Hinweise zur Verwendung -
1. Tippen Sie aus dem Text über die italienische Talkshow alles von "Wenn etwas kaputt" bis hinunter zu "Wirtschaftskreislauf pumpen soll." wortgetreu ab.
2. Setzen Sie den Erfahrungsbericht über den Auftritt in der italienischen Talkshow im Anschluss an seinen letzten Satz fort.

Zu prüfender Text -
___

In italienischen Talkshows sehen sich deutsche Journalisten, die in Italien leben, plötzlich in der Rolle der Verteidigung. So ist es auch unserer Mailand-Korrespondentin Kirstin Hausen ergangen. Ein persönlicher Erfahrungsbericht.

Von Kirstin Hausen |
    20 nach 9 am Montagabend. Ich sitze in einem Fernsehstudio. Grelle Scheinwerfer, gespanntes Publikum, im Hintergrund große Schlagzeilen aus deutschen blättern. Die politische Talkshow "L` Infedele" widmet sich den deutsch-italienischen Beziehungen. Der Titel ist schlicht und stellt auch die grammatikalisch anfechtbare Frage: Europa kaputt? Kaputt ist eines dieser Wörter, die aus dem Deutschen in die italienische Alltagssprache übernommen wurden. So wie Hinterland oder Sachertorte.

    Wenn etwas kaputt ist, dann heißt das in Italien, es ist unwiederbringlich und vollkommen zerstört. Während ich noch darüber nachdenke, wieso das deutsche "kaputt" eine Steigerung des italienischen Wortes für kaputt ist, geht es auch schon los.

    "Sie wissen doch, was die italienischen Zeitungen über Deutschland schreiben?",

    fragt der Moderator.

    Ja, ich weiß es. Sie schreiben zum Beispiel, dass Deutschland Europa zum dritten Mal in den Abgrund stürzen wird, nach zwei Weltkriegen. Warum? Weil die deutsche Regierung gegen gemeinsame europäische Staatsanleihen ist und die Europäische Zentralbank nicht unbegrenzt Geld in den Wirtschaftskreislauf pumpen soll.

___

Bereitgestelltes Material -
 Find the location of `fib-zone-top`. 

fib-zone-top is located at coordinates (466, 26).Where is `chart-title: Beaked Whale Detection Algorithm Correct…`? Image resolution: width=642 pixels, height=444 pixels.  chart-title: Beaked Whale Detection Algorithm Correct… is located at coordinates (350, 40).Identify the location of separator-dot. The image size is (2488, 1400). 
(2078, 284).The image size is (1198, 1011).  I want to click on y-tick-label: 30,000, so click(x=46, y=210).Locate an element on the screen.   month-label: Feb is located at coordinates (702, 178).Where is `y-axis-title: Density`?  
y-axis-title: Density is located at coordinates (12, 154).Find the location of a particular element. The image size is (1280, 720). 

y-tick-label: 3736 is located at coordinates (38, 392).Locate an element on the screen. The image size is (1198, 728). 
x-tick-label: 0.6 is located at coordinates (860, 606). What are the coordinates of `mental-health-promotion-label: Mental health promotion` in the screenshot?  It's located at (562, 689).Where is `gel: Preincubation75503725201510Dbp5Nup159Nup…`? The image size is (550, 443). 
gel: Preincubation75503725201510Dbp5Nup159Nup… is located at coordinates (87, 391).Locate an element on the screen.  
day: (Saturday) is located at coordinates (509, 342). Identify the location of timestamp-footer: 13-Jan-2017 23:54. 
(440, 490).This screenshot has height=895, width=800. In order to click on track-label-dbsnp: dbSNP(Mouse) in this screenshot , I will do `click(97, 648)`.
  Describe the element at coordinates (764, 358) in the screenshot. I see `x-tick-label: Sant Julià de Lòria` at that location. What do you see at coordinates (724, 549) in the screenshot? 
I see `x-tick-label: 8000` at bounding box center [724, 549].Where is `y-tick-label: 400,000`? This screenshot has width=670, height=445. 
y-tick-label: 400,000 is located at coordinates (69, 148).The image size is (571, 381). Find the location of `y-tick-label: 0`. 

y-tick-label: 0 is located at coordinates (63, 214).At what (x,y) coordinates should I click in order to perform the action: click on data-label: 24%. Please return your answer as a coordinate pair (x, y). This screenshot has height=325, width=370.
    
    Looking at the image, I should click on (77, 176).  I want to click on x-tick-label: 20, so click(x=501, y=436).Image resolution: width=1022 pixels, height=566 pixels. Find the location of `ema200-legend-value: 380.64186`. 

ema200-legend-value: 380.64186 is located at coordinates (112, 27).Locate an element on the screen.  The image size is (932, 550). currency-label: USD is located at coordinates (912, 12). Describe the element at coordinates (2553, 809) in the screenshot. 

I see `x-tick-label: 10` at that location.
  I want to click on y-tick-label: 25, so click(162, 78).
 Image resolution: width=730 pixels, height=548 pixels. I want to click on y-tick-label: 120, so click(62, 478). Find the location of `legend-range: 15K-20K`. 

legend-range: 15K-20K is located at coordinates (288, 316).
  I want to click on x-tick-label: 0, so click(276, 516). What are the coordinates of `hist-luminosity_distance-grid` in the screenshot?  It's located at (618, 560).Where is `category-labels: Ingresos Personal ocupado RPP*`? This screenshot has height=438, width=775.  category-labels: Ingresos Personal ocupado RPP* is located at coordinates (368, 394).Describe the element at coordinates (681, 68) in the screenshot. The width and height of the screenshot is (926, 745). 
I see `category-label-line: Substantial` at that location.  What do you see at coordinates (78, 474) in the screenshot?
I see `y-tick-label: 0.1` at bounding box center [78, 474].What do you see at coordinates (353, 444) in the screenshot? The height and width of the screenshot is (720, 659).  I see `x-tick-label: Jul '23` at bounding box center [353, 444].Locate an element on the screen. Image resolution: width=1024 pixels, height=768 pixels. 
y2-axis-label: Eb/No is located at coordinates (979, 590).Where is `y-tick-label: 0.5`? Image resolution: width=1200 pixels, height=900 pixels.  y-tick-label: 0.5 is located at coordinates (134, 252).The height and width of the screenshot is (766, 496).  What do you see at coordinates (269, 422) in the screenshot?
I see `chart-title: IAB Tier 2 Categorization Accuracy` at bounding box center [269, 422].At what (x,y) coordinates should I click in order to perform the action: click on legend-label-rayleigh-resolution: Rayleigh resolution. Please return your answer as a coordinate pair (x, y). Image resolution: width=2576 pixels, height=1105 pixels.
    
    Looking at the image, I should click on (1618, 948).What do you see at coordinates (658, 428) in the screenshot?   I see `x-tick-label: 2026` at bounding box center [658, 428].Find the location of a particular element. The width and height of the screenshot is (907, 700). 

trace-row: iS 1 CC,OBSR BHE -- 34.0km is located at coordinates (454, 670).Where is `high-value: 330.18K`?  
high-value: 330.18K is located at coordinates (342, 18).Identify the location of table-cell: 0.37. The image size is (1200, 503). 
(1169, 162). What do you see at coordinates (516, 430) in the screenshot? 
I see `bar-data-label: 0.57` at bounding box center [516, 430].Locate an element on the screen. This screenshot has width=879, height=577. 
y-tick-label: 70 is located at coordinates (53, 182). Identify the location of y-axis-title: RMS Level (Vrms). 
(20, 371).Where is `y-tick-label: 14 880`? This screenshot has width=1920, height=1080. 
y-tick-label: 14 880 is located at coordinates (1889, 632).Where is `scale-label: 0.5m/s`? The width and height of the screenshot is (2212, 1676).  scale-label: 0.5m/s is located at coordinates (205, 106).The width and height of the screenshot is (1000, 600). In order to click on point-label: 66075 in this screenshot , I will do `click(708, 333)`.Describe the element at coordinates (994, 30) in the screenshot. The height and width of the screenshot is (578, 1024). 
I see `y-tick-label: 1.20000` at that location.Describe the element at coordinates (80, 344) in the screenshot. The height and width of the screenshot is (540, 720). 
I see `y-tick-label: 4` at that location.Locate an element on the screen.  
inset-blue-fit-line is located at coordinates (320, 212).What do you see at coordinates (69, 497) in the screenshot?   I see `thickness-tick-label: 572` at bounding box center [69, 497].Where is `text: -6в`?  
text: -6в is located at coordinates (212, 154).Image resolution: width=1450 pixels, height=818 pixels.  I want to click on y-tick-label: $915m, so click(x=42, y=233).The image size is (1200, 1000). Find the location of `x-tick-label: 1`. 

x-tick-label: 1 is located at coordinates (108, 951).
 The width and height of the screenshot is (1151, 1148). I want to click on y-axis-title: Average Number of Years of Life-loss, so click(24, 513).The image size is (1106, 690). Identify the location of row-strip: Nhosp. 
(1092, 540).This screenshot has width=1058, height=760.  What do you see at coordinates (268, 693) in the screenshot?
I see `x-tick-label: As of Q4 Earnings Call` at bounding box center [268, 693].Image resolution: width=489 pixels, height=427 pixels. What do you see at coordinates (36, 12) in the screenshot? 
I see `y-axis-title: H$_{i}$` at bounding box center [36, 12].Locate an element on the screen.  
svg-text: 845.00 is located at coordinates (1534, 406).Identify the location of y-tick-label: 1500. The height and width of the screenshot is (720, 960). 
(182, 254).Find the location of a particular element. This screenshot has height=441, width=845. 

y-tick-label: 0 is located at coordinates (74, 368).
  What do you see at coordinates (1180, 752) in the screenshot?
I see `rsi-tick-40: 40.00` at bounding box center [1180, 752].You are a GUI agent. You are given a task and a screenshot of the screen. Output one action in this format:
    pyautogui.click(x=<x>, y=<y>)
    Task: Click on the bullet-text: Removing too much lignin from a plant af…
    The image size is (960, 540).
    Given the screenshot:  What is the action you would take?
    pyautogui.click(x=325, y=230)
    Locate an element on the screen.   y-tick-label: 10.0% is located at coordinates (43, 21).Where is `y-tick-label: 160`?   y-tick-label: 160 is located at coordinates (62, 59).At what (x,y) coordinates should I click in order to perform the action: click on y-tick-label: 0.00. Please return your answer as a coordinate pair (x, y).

___

Antworten je Aufgabe -
1.
Wenn etwas kaputt ist, dann heißt das in Italien, es ist unwiederbringlich und vollkommen zerstört. Während ich noch darüber nachdenke, wieso das deutsche "kaputt" eine Steigerung des italienischen Wortes für kaputt ist, geht es auch schon los.

    "Sie wissen doch, was die italienischen Zeitungen über Deutschland schreiben?",

    fragt der Moderator.

    Ja, ich weiß es. Sie schreiben zum Beispiel, dass Deutschland Europa zum dritten Mal in den Abgrund stürzen wird, nach zwei Weltkriegen. Warum? Weil die deutsche Regierung gegen gemeinsame europäische Staatsanleihen ist und die Europäische Zentralbank nicht unbegrenzt Geld in den Wirtschaftskreislauf pumpen soll.

2.
    Ich sage, dass ich den Vergleich zwischen der deutschen Position in der Eurokrise und der deutschen Schuld in den beiden Weltkriegen für falsch und unpassend halte. Ich versuche auch zu erklären, wieso, aber weit komme ich nicht.

    Die Kollegin von der "Süddeutschen Zeitung", die neben mir sitzt, traut ihren Ohren nicht. Sie ist erstaunt über die Vorwürfe, die wir an diesem Abend stellvertretend für Deutschland zu hören bekommen. Denn bisher ernteten wir in Italien eher Lob. Für unsere Zuverlässigkeit, unser soziales Netz, unser Lohnniveau, unser Gesundheitssystem, all die Vorzüge, die aus italienischer Sicht typisch deutsch sind. Doch heute wird uns, wie es im Untertitel der Sendung heißt, "der Prozess gemacht". Von italienischen Journalisten, Wirtschaftswissenschaftlern und von dem Finanzberater Vladimiro Giacché.

    "Es geht hier um ein globales Scheitern, aber jeder muss die Verantwortung übernehmen, die er trägt, und Deutschland trägt eine sehr große Verantwortung. Die Griechen haben ihre Bilanzen gefälscht, aber wieso hat das niemand bemerkt? Vielleicht, weil es sich gelohnt hat für diejenigen, die ihre Produkte nach Griechenland exportiert haben? Also Deutschland und Frankreich."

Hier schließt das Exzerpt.